Rush Jagoe

The contemporary Mediterranean cooking at Saba draws inspiration from Israeli street food and local Louisiana ingredients.

Maria Yagoda
May 03, 2018

On Wednesday, Alon Shaya opened the doors to his long-anticipated new restaurant, Saba, in New Orleans, and as you might have predicted, the pita operation is a big deal.

"It’s the best we’ve ever done," Shaya tells Food & Wine. "We’re partnering up with a local mill, Bellegarde Bakery; they’re milling wheat berries that they’re sourcing from small farms around the country. The dining room last night smelled like freshly milled wheat."

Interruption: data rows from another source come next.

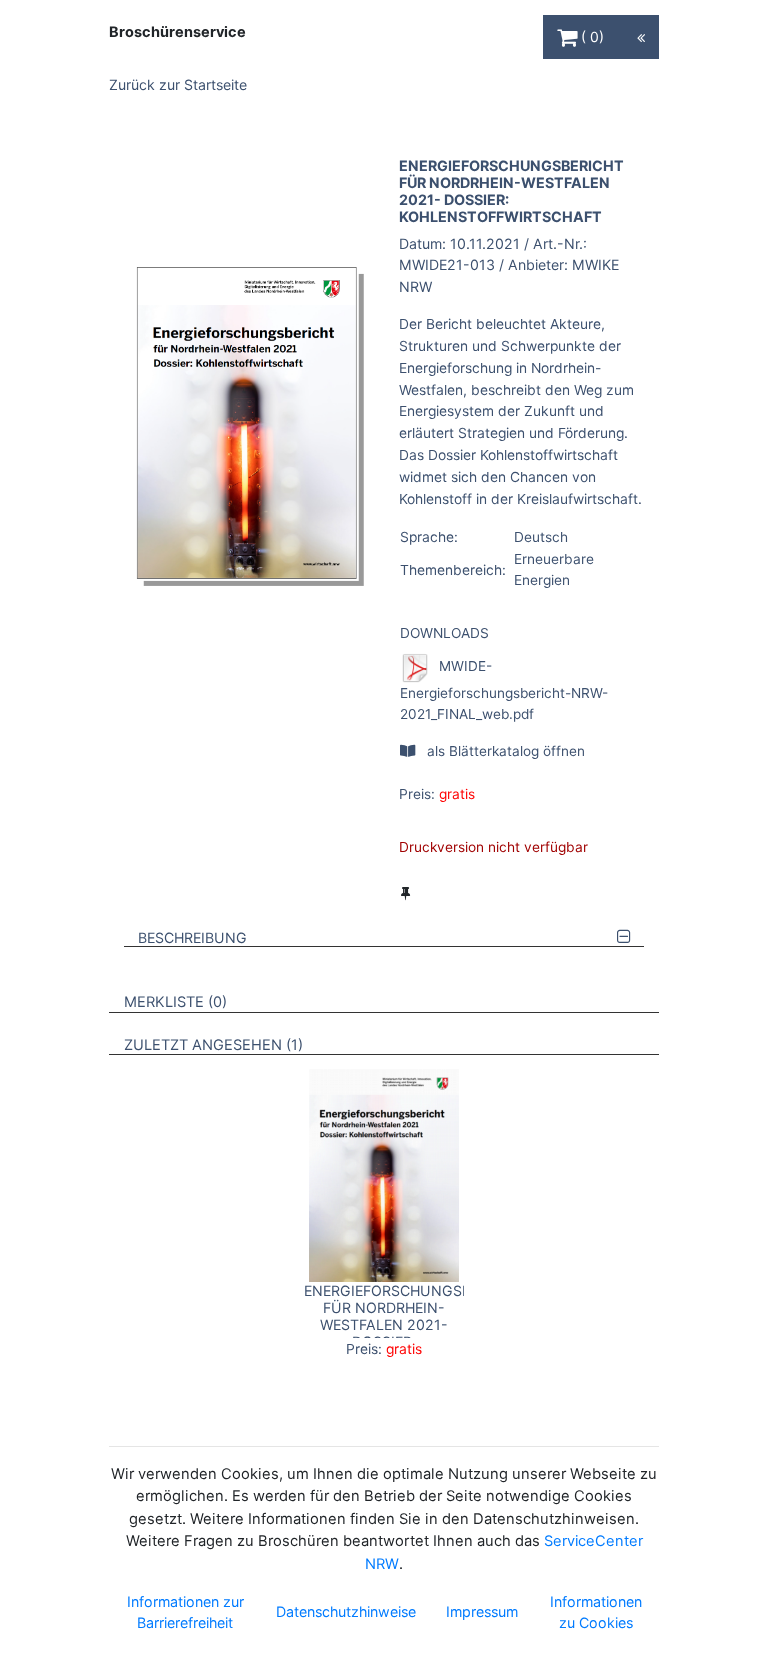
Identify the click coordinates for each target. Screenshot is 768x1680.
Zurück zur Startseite (178, 84)
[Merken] (405, 893)
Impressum (482, 1611)
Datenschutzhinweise (346, 1611)
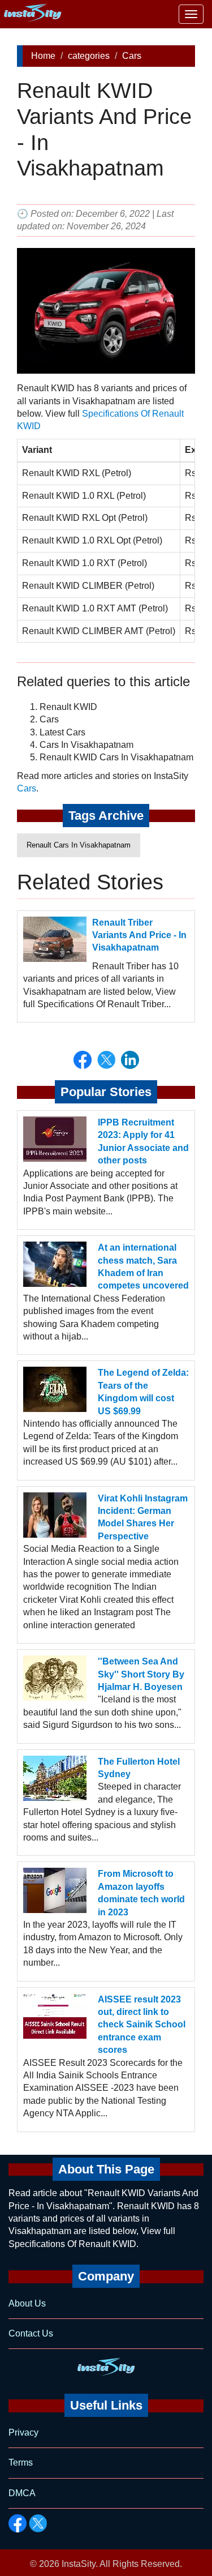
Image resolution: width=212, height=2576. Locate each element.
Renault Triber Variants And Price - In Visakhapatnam (139, 935)
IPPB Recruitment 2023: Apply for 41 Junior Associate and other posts (143, 1141)
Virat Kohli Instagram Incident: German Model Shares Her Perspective (143, 1517)
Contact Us (30, 2333)
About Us (27, 2303)
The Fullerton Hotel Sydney (139, 1768)
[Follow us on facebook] (17, 2523)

Saba's menu reflects the modern Israeli-inspired sensibility the chef has come to be known for, while chef de cuisine Cara Peterson has invigorated the restaurant with street food flavors, using a repurposed wood grill she found to cook kabobs, seafood, and meats over coals, just like you see on Israeli streets. There's an entire hummus section on the menu—including one topped with jumbo blue lump crab meat with lemon and butter and mint—as well as, surprisingly, a caviar service. (They're serving the caviar with New Orleans' own Zapp's Potato Chips, of course.)

Rush Jagoe

As pita is only four ingredients—wheat, water, yeast, and salt—every detail matters. (Though at Saba, it's actually five ingredients, as they add a little oil to the dough.) 

"What makes it really distinct is the milling process and fermentation process," Shaya says. "We let the dough age for a few days prior to cooking it."

Saba is also branching out into ambitious large-format dishes that might rival the pita for star power, including a whole chicken roasted with harissa. The secret to the chicken's juiciness? A whey brine. We should all probably be doing this at home: After straining locally-sourced Bulgarian yogurt through a cheese cloth to make labneh, Peterson uses the extra water (whey) strained out as an overnight brine, mixing it with salt and sugar. She's also cooking kabobs and schwarma over coals, and one dessert involves blistering an entire banana, skin on, inside the coals. 

"They get all charred and caramelized on the inside," he says. "I was in Mexico City once, and I had a plantain done that way and it really inspired me. It gets so sweet. You can even eat the skin."

The most exciting innovation at Saba, however, is not a technique, but rather the painstaking creation of a kitchen culture that is healthy, safe, and sustainable its employees. Shaya, who was fired from the Besh Restaurant Group in September of last year, claimed he was pushed out of DomenicaPizza Domenica and Shaya for speaking out about John Besh's alleged sexual harrassment, as well as the toxic workplace culture fostered by the restaurant group. After a legal battle with his former partners in which Shaya attempted to retain the rights to use his name in future projects, the chef ultimately switched his energies towards launching Pomegranate Hospitality and the launch of Saba.

Rush Jagoe

With the help of Suzi Darre, who serves as Pomegranate Hospitality's Director of People & Culture, Shaya is committed to proving that there's a better way to run restaurants.

"More important than the food and the beverage is the culture we’re setting for our team, and how we’re really structuring our values to be part of everyday life at the restaurant," the chef says. "They encompass our recruiting process, our evaluation process ... We’re working hard to create a great work-life balance with our team." The Hospitality Group has teamed up with a local gym to offer membership to employees, as well as guaranteeing paid time-off (including on major holidays.) The other day, everyone put on paper hats and sung "Happy Birthday" to one of Saba's line cooks.  

"It’s those little things we’re working really hard on to make a better," he says. "We’re doing our best work yet as a team."

Saba is partnering with New Orleans Area Habitat for Humanity to raffle off dinner at Saba's Table, the restaurant's 14-seat private table, on opening weekend: Saturday, May 5, which will include a five-course meal with wine pairings, gratuity, and conversations with the chef. Proceeds will go towards NOAHH and their efforts towards affordable home ownership for New Orleans.